┌────────

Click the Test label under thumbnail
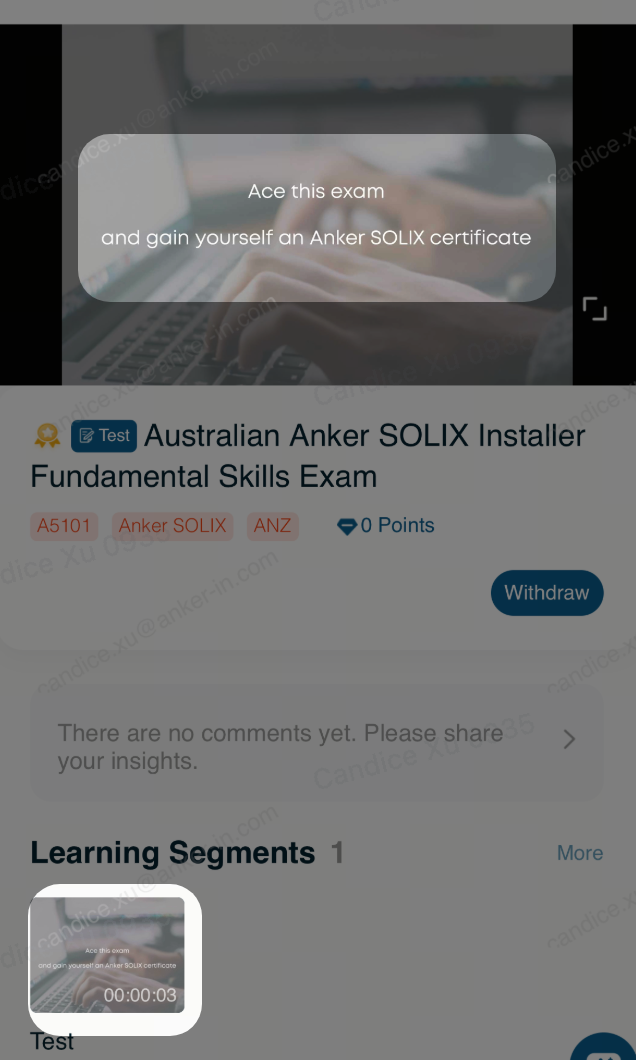 click(52, 1042)
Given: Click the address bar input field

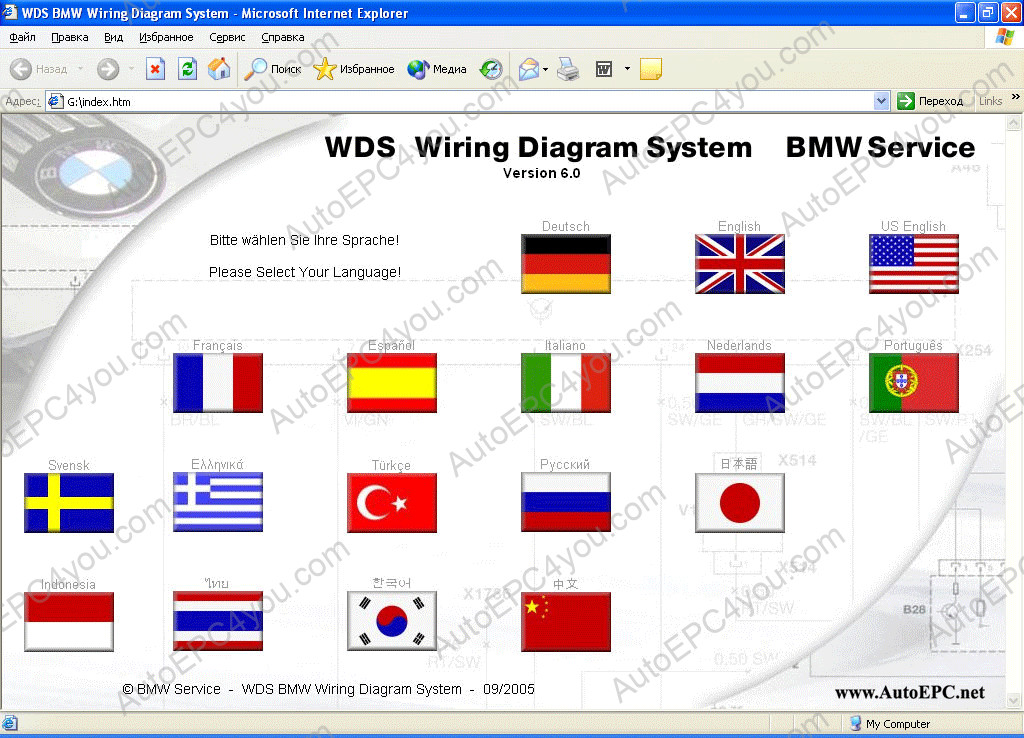Looking at the screenshot, I should coord(460,101).
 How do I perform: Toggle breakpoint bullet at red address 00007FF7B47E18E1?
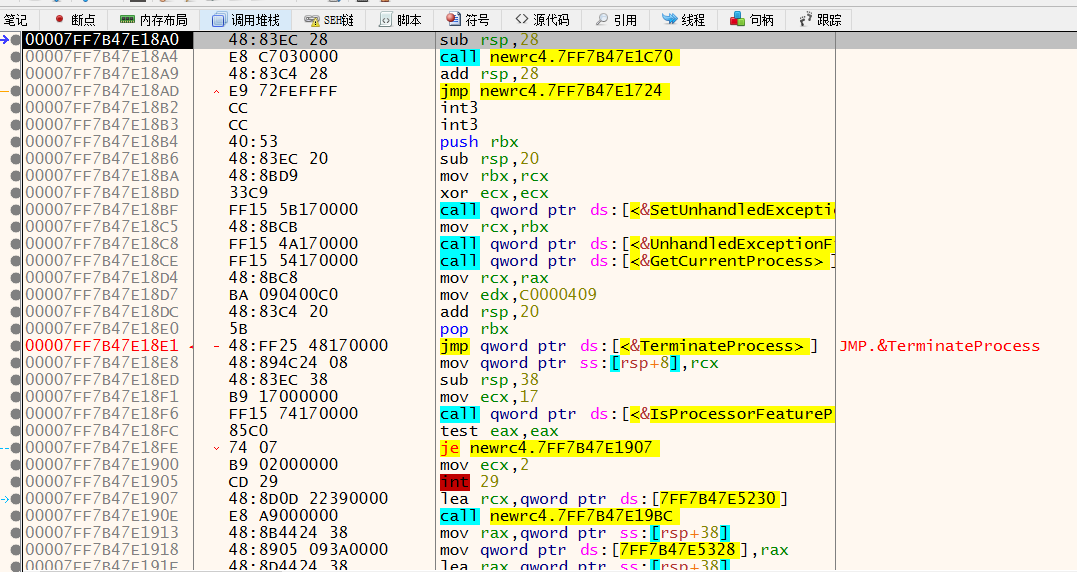(15, 346)
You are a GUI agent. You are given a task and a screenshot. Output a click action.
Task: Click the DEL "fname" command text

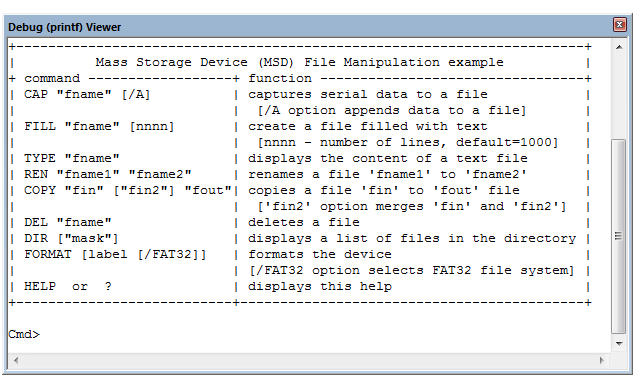[67, 222]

└────────

Print every one of the records above again word for word, leaving out the pictures.

Click the Test label under thumbnail
 click(52, 1042)
Given: Click the address bar input field

Looking at the screenshot, I should coord(460,101).
 How do I perform: Toggle breakpoint bullet at red address 00007FF7B47E18E1?
(15, 346)
You are a GUI agent. You are given a task and a screenshot. Output a click action.
Task: Click the DEL "fname" command text

[67, 222]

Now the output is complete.